## WORK TO BE COMPLETED
Output each record verbatim, with pictures left out.

## Pixel coordinate grounding data
★ ★ ★ ★

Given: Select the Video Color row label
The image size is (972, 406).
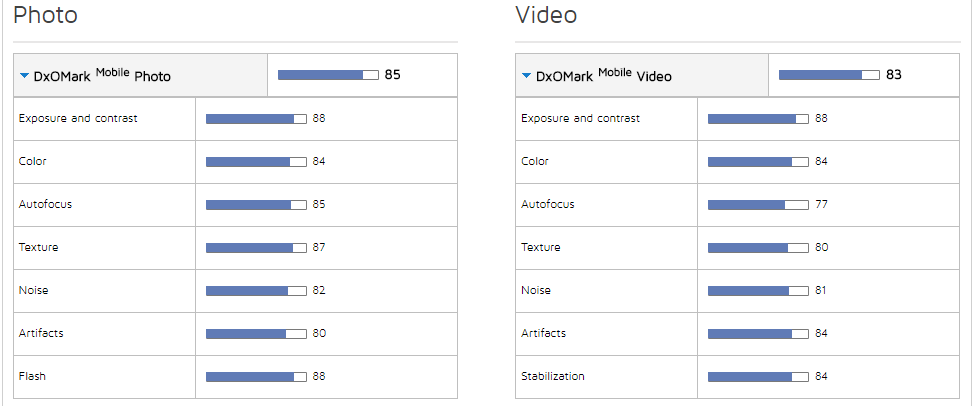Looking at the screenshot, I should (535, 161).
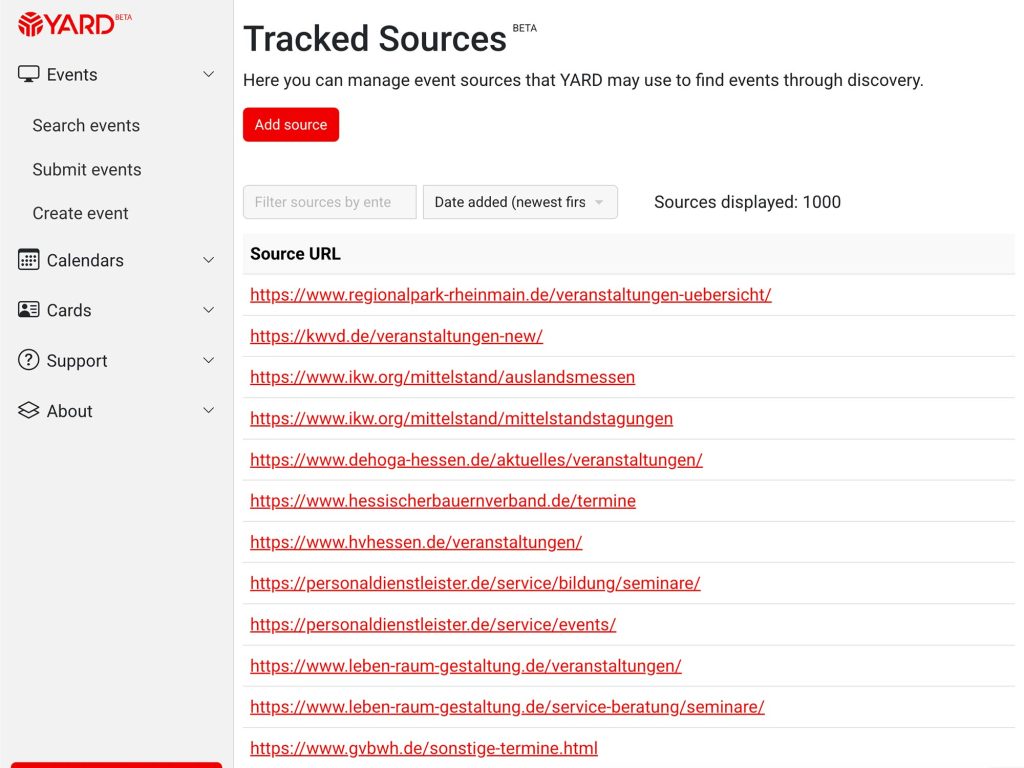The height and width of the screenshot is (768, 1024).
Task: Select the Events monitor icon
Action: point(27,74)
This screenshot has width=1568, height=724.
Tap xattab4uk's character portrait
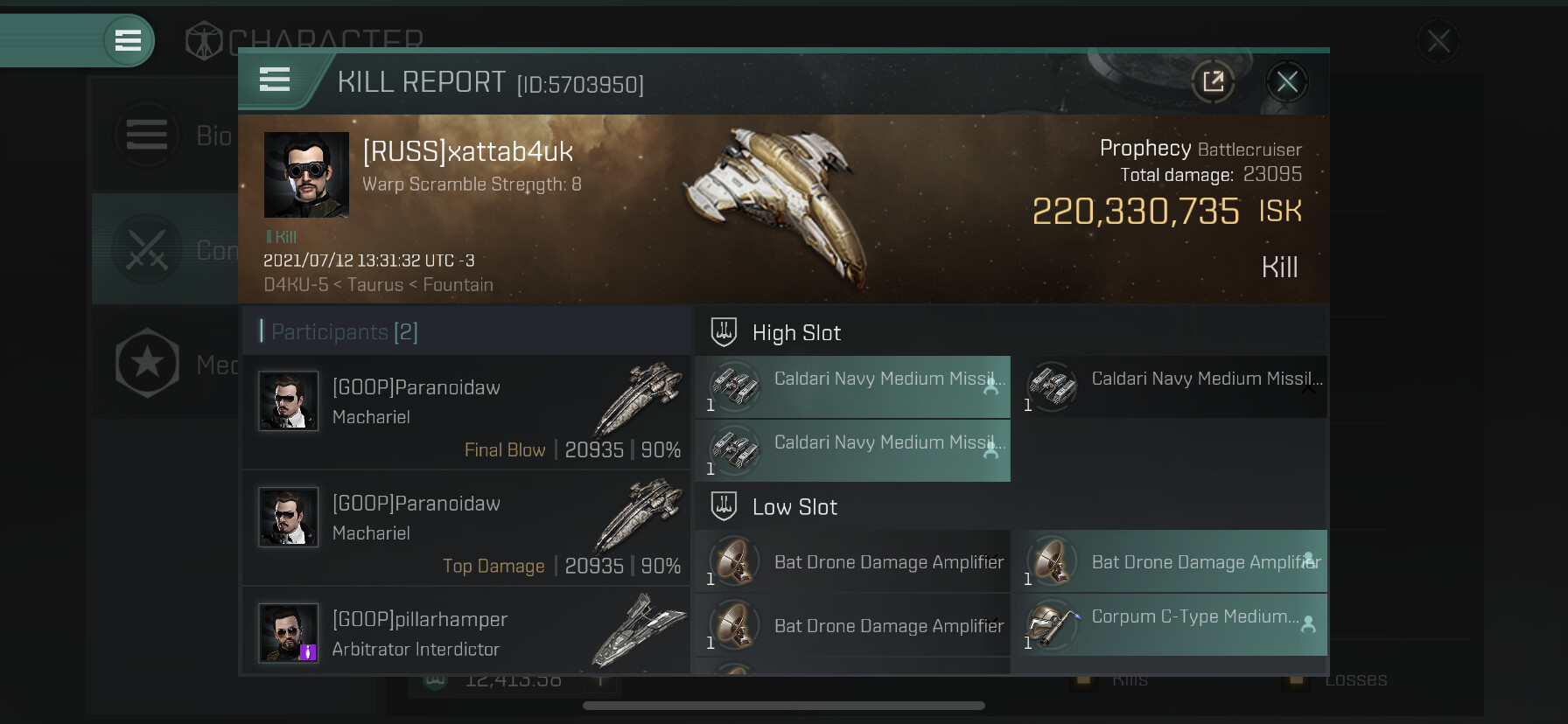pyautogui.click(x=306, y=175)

★ ★ ★ ★

## RESPONSE TO THE TASK
Given: Select the Video Color row label
The image size is (972, 406).
Looking at the screenshot, I should (535, 161).
The height and width of the screenshot is (768, 1024).
Task: Select the Events monitor icon
Action: point(27,74)
This screenshot has width=1568, height=724.
Tap xattab4uk's character portrait
pyautogui.click(x=306, y=175)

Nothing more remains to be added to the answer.